- [TASK TO CARRY OUT] Lay out the entries below as a Markdown table with the columns "Row" and "Line", giving each line its own numbered row, skipping blank lines and leaving out the pictures.

········

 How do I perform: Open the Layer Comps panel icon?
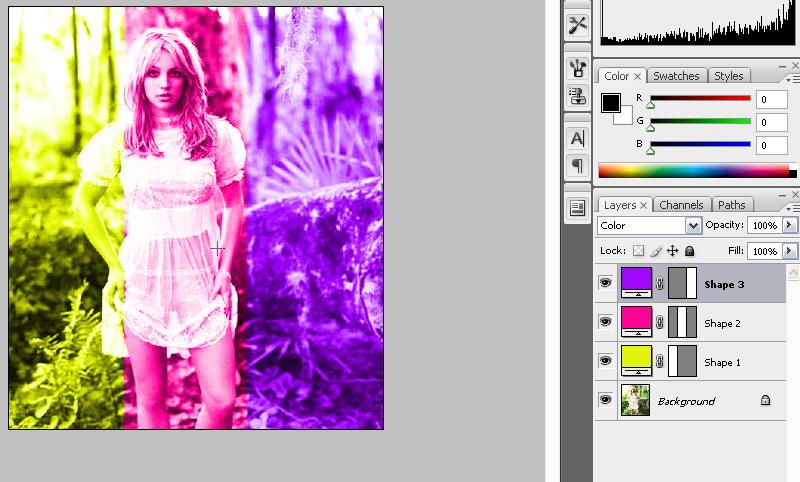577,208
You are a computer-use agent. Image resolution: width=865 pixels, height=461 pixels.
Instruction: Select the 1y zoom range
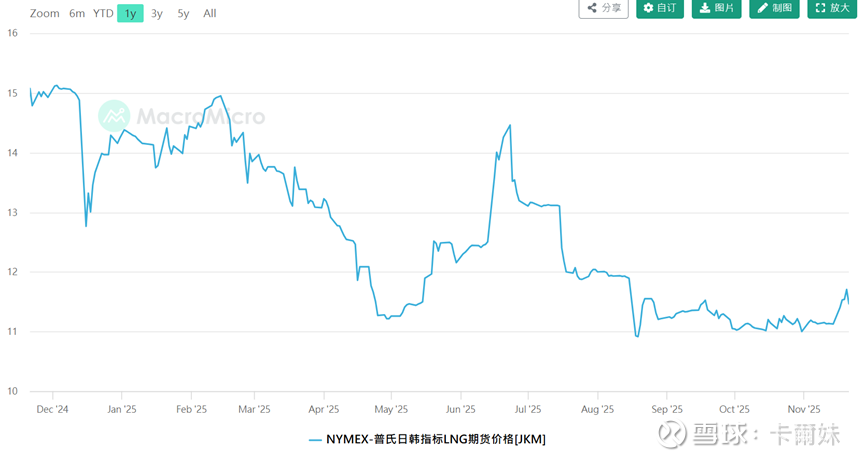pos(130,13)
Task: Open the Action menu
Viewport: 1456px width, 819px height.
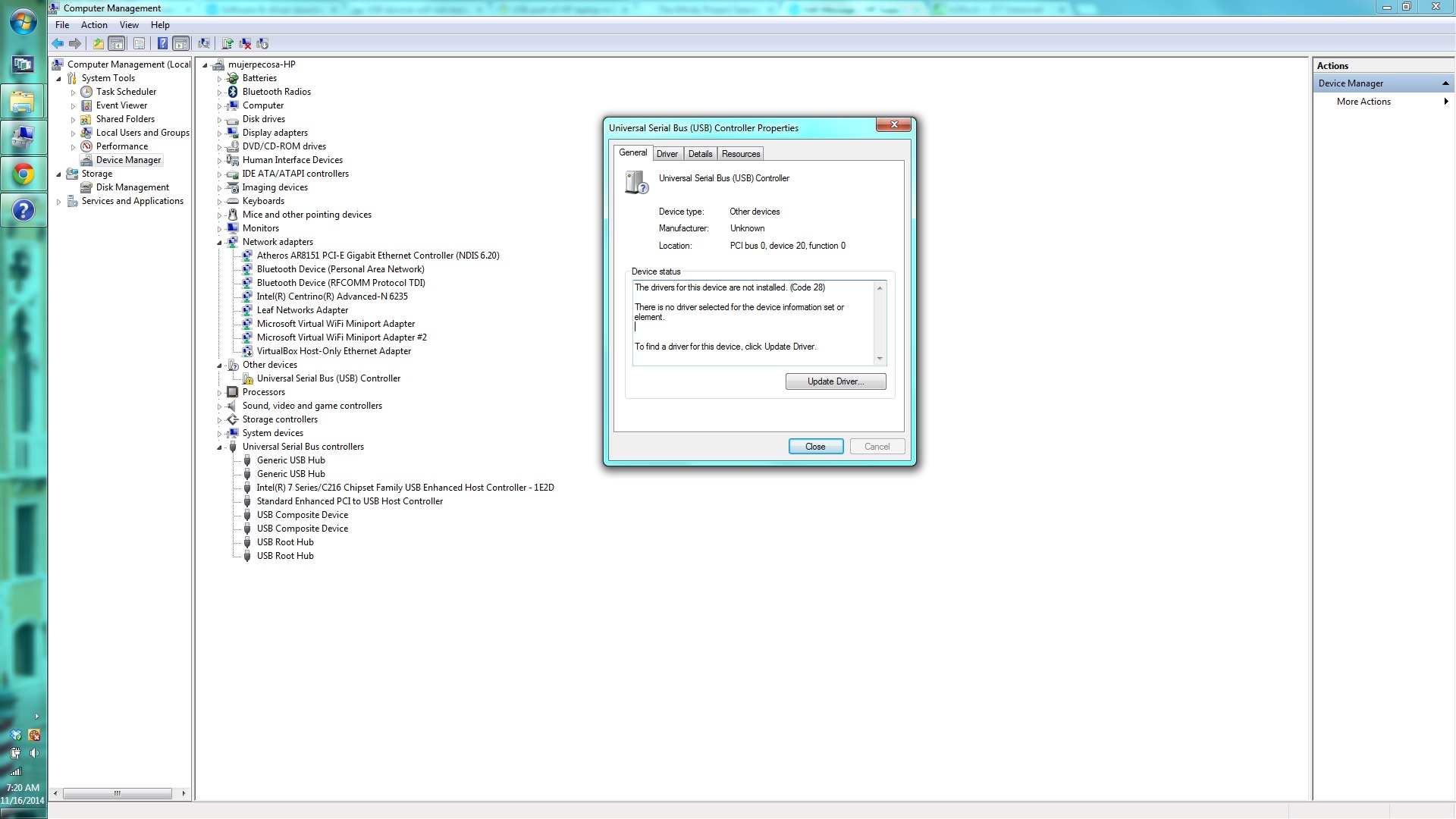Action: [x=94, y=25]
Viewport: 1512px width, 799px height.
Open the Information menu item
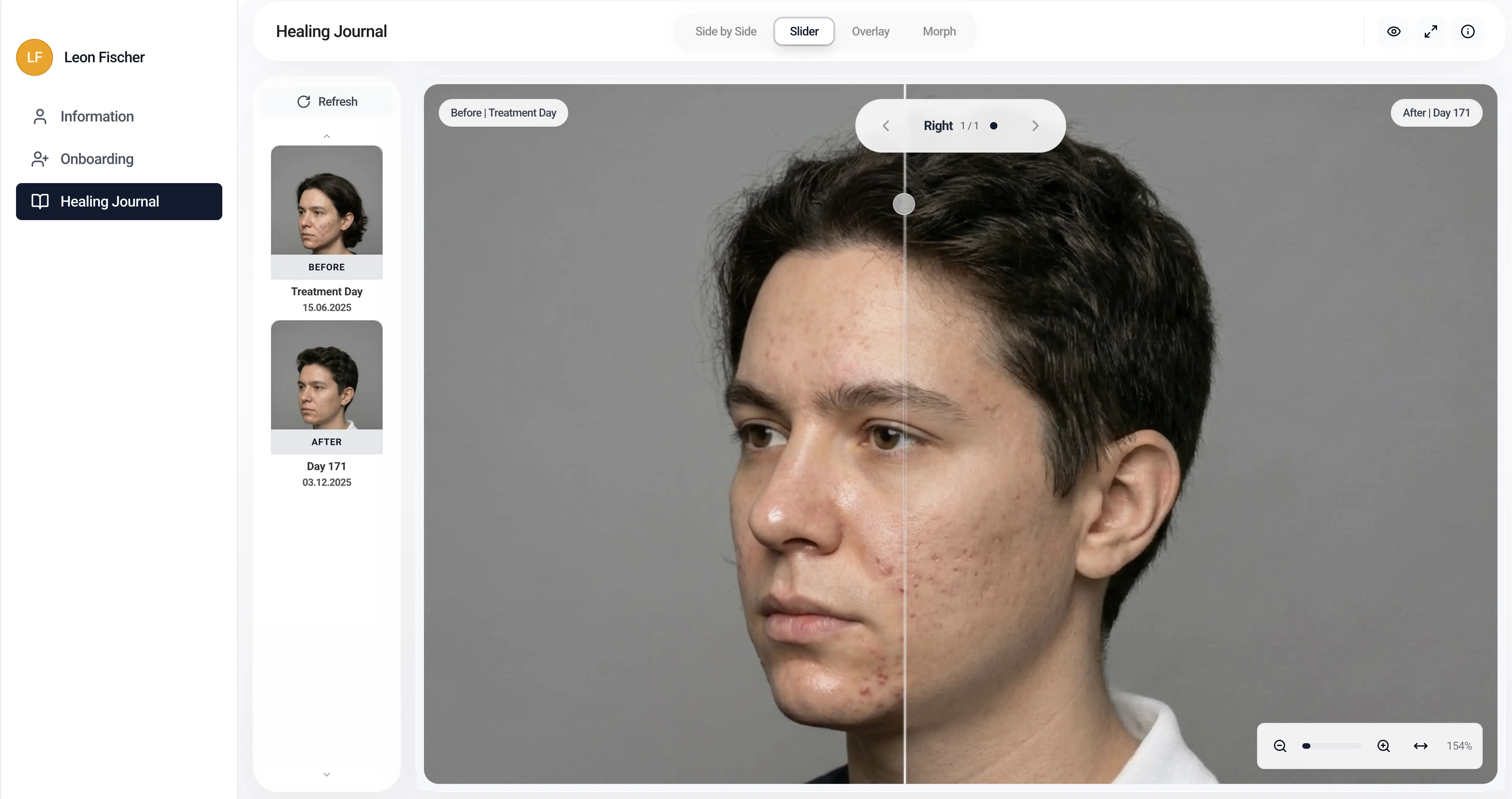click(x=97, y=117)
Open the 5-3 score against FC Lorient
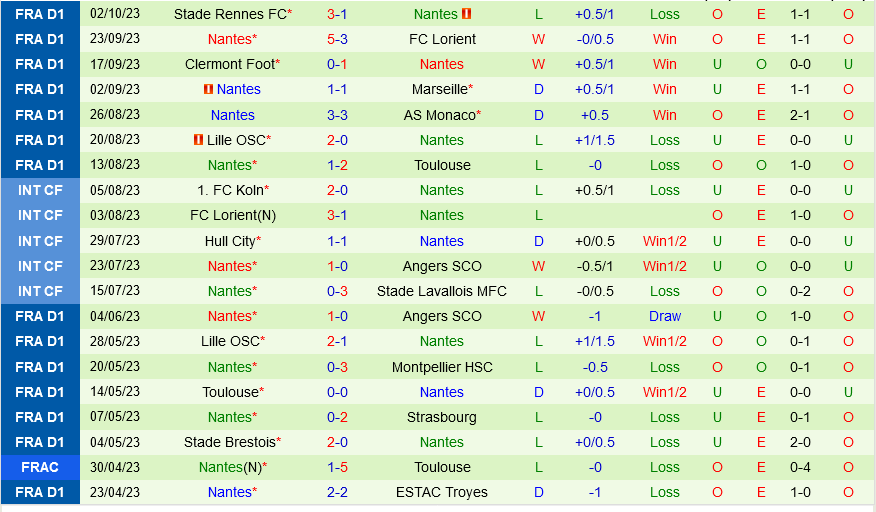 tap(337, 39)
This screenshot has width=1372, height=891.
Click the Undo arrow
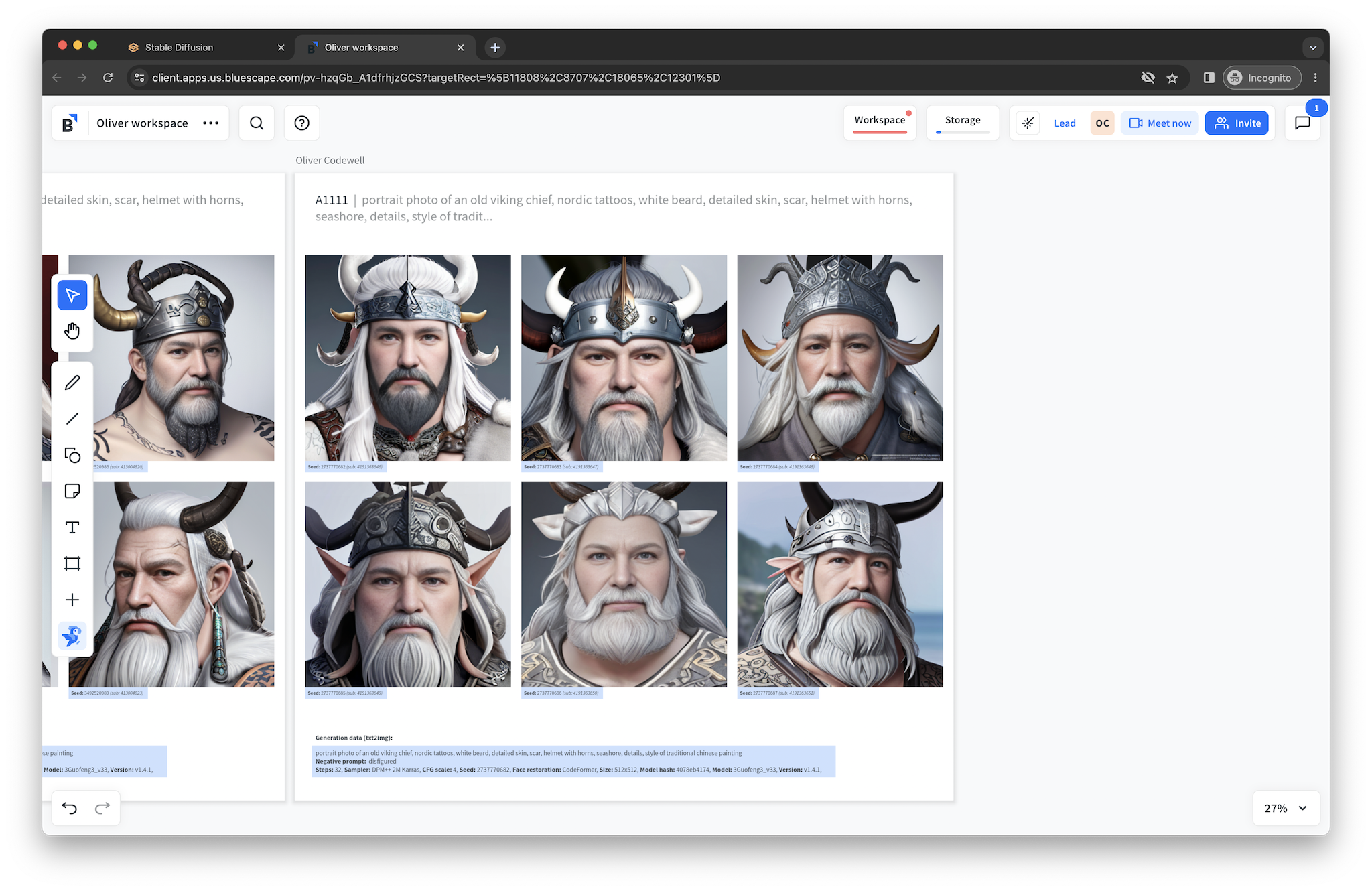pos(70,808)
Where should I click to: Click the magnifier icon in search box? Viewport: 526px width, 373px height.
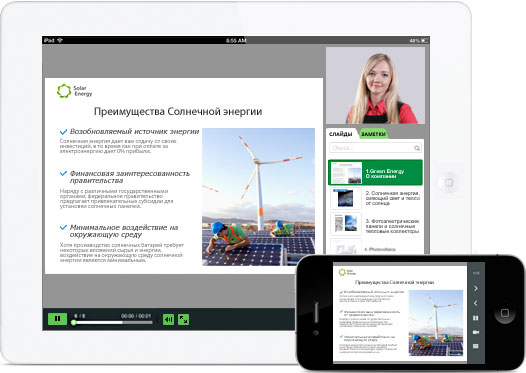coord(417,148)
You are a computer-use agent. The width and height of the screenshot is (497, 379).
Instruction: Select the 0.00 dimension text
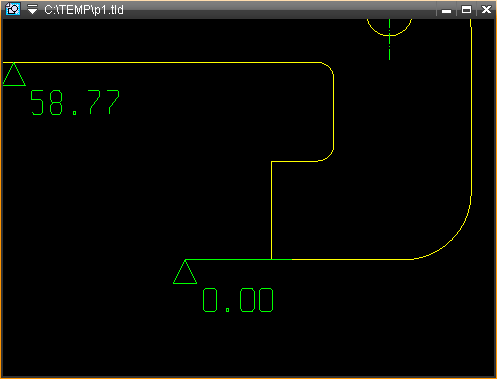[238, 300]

········

- [RESPONSE TO THE EXERCISE]
| Row | Line |
|---|---|
| 1 |  How do I perform: Open the Layer Comps panel icon? |
| 2 | 577,208 |
| 3 | You are a computer-use agent. Image resolution: width=865 pixels, height=461 pixels. |
| 4 | Instruction: Select the 1y zoom range |
| 5 | pos(130,13) |
| 6 | Task: Open the Action menu |
| 7 | Viewport: 1456px width, 819px height. |
| 8 | Action: [x=94, y=25] |
| 9 | Viewport: 1512px width, 799px height. |
| 10 | Open the Information menu item |
| 11 | click(x=97, y=117) |
| 12 | Open the 5-3 score against FC Lorient |
| 13 |  tap(337, 39) |
| 14 | This screenshot has width=1372, height=891. |
| 15 | Click the Undo arrow |
| 16 | pos(70,808) |
| 17 | Where should I click to: Click the magnifier icon in search box? Viewport: 526px width, 373px height. |
| 18 | coord(417,148) |
| 19 | You are a computer-use agent. The width and height of the screenshot is (497, 379). |
| 20 | Instruction: Select the 0.00 dimension text |
| 21 | [238, 300] |